Udo Bermbach: Wagner in Deutschland. Rezeption – Verfälschungen, Metzler Verlag, Stuttgart 2011, XII, 508 S., Abb., Notenbsp., € 39,95, ISBN 978-3-476-01884-7
‚Teutonen-Verherrlichung‘, der Antisemit Wagner, sein Theater als ‚National-Heiligtum‘, folglich das ‚braune Bayreuth‘ mit Hitler am Fenster des Festspielhauses, also ‚Von Wagner zu Hitler‘– bis heute kursieren derartige Urteile über und Scheinbeweise gegen Person und Werk Richard Wagners. Allen so Denkenden sind nun Bermbachs gut lesbare, intellektuell anspruchsvolle 500 Seiten als Pflichtlektüre zu verordnen. Doch das gewichtige Buch erspart Wagner-Verehrern wie -Kritikern Meter und Kilos schwerstverdaulicher Wagner-Literatur aus den Jahren 1870 bis 1970. Durch 100 Jahre vielfältig vernebelter Rezeption schlägt Bermbach aufklärerisch glasklare, argumentativ überzeugende Schneisen hin zu einem Werk, das weiterhin künstlerisch vielfältig interpretierbar bleibt, aber ebenso vielfältig pseudo-intellektuell umgebogen und missbraucht wurde.

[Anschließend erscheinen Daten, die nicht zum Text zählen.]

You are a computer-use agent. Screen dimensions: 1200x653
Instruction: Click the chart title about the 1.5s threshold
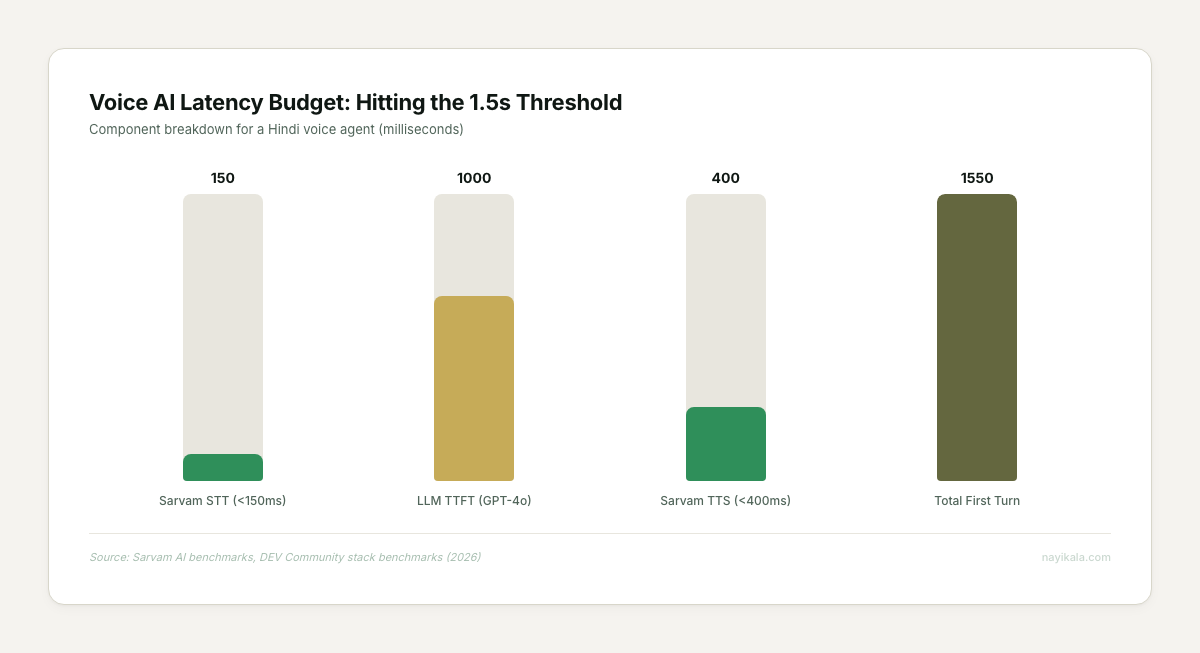tap(355, 102)
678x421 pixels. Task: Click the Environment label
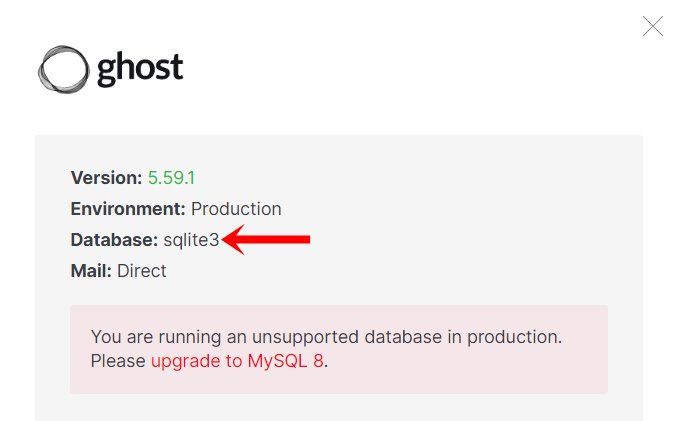[128, 209]
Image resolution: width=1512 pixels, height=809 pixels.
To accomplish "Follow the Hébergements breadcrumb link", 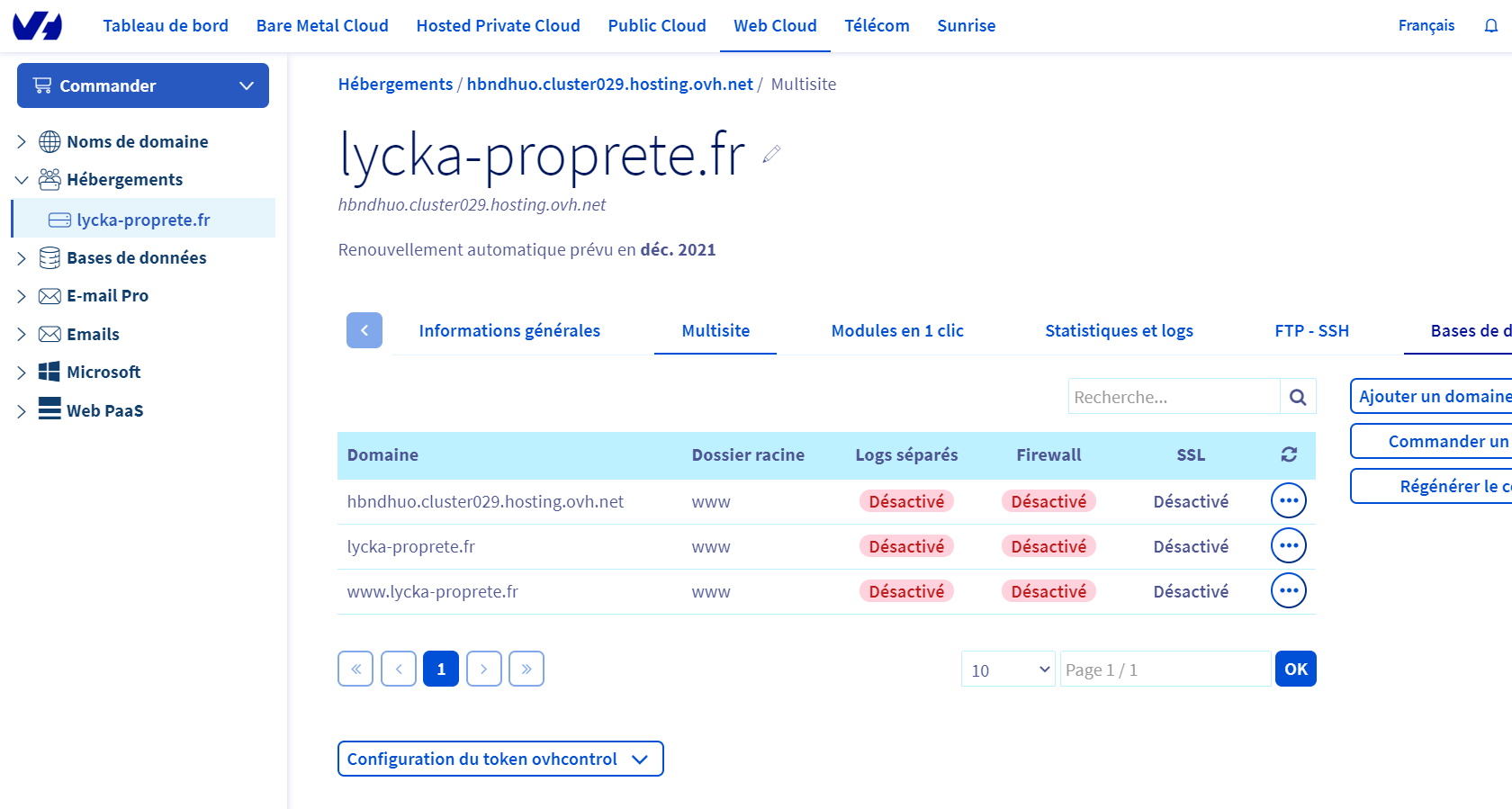I will point(395,85).
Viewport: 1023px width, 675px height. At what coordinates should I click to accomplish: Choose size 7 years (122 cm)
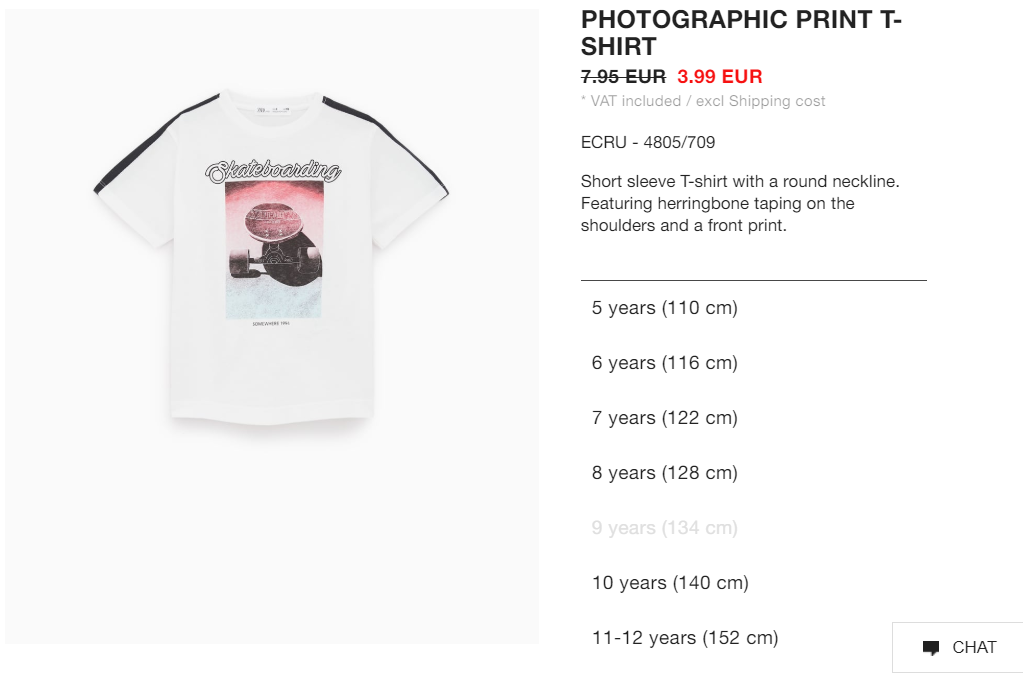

In unseren Zeiten des lügenbefrachteten Plagiats und der nass-forsch unverfrorenen Aufweichung diesbezüglicher Maßstäbe führt Bermbach die Tugenden wissenschaftlich seriösen Arbeitens vor: auf profunder Quellenkenntnis sich arbeitsaufwändig durch Jahrzehnte beziehungsweise Jahrgänge geistig verquaster, nationalistisch schwitzender, dazu sprachlich oft wulstend schwulstender Sekundärliteratur zu klar nachvollziehbaren, republikanischen Kultur-Urteilen durchzuarbeiten. In zehn inhaltlich überlegt ausgewählten Kapiteln – die auch einzeln lesbar sind – untersucht Bermbach zentrale Stränge der Wagner-Rezeption. Zunächst werden die wichtigsten Wagner-Biographien untersucht. Da es zentral um die deutsche Wagner-Biographik geht, bleibt der Brite Ernest Newman außen vor, doch von Glasenapp (1894) bis Westernhagen (1956) belegt Bermbach das selektive Betonen von Einzelzügen, die zunächst ein konservatives, dann nationales, bald völkisch-nationales, schließlich ein nationalsozialistisches Wagner-Bild zeichnen. Speziell am Beispiel der meistgelesenen, bis 1979 nachgedruckten Westernhagen-Biographie zeigt Bermbach, wie parallel zur Verdrängungshaltung der Adenauer-Epoche nun ein gänzlich unpolitisches, an der Antike orientiertes Wagner-Bild die breite Zustimmung des ehemals bestimmenden, nun politisch korrumpierten Bildungsbürgertums fand. Erst 1980 in der BRD mit Gregor-Dellins Biographie, zuvor mit Hans Mayer in der DDR sieht Bermbach den „ganzen Wagner“ zutreffend dargestellt.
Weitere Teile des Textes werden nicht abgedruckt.